Thursday, September 6, 2007

First Discussion

Papers were collected yesterday and today. Your first graded assignment was on answers to readings 1-3. Because we can get caught up answering the questions line by line, its best to remember to identify the author's main argument. Rather than sacrificing his/ her main argument, we look to the questions to help us to better understand what the argument is. In reading Mills and answering the questions, we found out that the main argument is that the development of the sociological imagination in every modern man is a necessity, whereas it may not have been for men in previous societies. Man's place was once rather fixed. Today, social changes like structural and geographic mobility, which occur in single generations, disrupt the everyday lives of man making the development of this special insight imperative. People fail at this essentially becuause they do not understand social structure, or the overlapping of many milieux. Berger argues that the development of the sociological perspective is a moral issue. Gaines supports the sociological imagination and uses it to understand the four teens' group suicide from a macro perspective rather than a psychological or medial perspective. She argues that using the sociological imagination can help us to better understand trends in social behavior.
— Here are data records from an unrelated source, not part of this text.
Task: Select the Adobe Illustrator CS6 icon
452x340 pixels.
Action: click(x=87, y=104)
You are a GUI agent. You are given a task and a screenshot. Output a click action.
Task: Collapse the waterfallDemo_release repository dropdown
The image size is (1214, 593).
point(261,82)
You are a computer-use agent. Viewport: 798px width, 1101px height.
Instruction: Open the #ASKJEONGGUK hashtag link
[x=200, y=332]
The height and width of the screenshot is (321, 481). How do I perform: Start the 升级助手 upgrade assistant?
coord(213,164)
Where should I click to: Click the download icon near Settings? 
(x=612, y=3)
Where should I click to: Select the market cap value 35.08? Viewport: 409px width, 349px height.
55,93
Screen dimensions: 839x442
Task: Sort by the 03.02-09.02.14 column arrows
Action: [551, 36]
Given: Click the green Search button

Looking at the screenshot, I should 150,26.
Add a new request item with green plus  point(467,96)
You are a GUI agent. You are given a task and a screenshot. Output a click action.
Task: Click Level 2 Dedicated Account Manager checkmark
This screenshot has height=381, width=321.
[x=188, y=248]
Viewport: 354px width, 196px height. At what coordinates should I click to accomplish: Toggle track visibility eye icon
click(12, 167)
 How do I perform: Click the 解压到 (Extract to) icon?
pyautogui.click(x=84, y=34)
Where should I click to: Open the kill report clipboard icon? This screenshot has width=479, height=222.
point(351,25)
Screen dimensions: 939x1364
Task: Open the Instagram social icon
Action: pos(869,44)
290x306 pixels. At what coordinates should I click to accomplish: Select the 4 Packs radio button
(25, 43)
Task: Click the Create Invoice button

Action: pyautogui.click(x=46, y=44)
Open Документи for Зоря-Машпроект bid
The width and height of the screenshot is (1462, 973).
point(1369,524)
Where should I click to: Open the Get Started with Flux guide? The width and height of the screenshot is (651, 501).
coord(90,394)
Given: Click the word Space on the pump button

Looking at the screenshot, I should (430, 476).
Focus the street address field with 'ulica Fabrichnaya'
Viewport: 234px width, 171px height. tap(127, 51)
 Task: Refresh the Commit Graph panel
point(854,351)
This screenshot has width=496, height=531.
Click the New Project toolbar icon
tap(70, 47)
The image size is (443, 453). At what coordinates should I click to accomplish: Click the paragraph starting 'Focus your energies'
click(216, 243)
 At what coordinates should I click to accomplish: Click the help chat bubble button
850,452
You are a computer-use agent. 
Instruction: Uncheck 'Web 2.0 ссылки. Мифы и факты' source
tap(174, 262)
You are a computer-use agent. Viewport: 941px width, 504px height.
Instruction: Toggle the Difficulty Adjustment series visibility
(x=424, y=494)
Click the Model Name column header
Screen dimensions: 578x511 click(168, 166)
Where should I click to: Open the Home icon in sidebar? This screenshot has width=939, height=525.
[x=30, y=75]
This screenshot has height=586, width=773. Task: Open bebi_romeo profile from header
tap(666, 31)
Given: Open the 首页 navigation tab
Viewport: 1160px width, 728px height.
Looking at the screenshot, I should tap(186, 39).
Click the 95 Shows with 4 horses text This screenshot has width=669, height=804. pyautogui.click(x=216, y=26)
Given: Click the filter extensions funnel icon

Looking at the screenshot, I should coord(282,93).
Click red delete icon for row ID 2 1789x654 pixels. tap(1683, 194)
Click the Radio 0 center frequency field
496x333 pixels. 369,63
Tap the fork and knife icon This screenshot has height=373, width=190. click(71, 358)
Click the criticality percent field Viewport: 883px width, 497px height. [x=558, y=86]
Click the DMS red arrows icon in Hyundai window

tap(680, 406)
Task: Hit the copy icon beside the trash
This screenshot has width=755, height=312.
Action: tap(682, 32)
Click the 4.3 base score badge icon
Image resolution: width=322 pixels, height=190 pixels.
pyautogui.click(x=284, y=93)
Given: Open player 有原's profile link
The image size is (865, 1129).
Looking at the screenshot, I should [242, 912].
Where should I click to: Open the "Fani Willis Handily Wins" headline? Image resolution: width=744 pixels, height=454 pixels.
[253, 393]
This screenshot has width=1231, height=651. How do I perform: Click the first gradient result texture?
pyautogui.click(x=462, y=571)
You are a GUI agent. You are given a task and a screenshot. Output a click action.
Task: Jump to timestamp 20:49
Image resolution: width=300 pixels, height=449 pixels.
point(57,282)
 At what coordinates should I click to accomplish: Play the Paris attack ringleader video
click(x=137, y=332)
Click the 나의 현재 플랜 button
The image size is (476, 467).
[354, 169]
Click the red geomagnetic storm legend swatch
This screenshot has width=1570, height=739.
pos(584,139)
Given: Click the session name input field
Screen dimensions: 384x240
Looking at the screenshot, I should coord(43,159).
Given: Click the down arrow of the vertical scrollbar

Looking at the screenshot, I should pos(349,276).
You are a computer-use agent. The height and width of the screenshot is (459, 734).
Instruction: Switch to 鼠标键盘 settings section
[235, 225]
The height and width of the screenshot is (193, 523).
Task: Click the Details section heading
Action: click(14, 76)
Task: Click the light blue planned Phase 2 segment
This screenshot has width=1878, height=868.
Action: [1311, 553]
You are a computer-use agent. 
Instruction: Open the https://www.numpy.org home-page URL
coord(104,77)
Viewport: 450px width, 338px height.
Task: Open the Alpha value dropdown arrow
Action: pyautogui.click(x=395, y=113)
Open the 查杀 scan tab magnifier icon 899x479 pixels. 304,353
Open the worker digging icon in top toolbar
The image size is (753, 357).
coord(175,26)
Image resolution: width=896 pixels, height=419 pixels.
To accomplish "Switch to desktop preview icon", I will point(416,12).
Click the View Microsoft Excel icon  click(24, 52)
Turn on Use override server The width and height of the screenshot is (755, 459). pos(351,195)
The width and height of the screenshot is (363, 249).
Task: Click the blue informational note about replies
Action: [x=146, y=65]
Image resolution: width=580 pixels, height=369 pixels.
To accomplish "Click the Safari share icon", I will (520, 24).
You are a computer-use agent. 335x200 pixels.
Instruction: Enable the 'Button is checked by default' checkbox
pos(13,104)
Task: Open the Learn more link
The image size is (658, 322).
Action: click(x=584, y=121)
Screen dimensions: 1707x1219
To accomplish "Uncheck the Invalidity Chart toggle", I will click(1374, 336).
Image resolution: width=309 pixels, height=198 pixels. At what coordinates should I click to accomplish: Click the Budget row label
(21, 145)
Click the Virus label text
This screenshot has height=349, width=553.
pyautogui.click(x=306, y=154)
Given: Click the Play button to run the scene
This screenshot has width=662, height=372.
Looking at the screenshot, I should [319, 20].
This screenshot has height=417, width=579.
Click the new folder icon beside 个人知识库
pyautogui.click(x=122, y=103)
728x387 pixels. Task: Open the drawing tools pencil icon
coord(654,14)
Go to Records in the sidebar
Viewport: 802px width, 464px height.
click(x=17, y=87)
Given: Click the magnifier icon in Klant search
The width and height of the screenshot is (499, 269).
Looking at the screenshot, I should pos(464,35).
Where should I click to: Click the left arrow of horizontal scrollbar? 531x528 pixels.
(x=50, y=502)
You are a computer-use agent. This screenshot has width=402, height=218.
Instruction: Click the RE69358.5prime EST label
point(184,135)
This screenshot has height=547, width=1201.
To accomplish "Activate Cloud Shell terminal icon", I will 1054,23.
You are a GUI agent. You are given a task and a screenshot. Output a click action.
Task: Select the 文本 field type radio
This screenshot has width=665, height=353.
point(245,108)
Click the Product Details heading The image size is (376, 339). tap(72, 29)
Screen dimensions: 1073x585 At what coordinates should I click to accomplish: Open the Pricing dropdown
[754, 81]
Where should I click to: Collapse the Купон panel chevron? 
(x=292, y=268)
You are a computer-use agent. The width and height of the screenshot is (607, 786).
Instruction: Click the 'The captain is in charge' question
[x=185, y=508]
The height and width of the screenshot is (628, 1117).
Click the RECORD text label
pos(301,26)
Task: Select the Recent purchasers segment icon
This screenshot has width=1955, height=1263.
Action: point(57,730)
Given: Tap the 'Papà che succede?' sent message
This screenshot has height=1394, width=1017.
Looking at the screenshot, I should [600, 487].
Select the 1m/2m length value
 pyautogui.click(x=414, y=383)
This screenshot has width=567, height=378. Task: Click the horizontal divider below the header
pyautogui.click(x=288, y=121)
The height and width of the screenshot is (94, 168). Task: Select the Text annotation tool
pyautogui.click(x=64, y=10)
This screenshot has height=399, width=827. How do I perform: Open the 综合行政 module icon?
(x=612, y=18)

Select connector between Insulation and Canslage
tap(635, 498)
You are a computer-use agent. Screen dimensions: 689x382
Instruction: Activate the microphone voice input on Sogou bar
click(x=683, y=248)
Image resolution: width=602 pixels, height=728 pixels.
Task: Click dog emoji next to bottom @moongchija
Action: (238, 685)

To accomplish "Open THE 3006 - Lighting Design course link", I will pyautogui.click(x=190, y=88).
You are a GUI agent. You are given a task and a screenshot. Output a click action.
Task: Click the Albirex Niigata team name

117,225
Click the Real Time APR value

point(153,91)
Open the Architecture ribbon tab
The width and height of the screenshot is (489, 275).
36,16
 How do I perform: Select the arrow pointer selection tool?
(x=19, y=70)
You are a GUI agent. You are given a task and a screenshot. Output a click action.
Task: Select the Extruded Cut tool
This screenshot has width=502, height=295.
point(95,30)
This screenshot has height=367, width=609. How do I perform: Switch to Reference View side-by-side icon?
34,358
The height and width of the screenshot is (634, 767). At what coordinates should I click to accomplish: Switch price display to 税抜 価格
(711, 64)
Blaming individuals will stymie opportunities to address social conditions like suicide at the micro level (i.e. in families), the middle level (i.e. at school), and the macro level (i.e. in the media).

The book recomendation this week is "American Psycho" by Bret Easton Ellis. Ellis' protagonist has "everything," which we often think of as tons of money, the so-called right friends, is successful at his job, etc., and he is impossibly disconnected.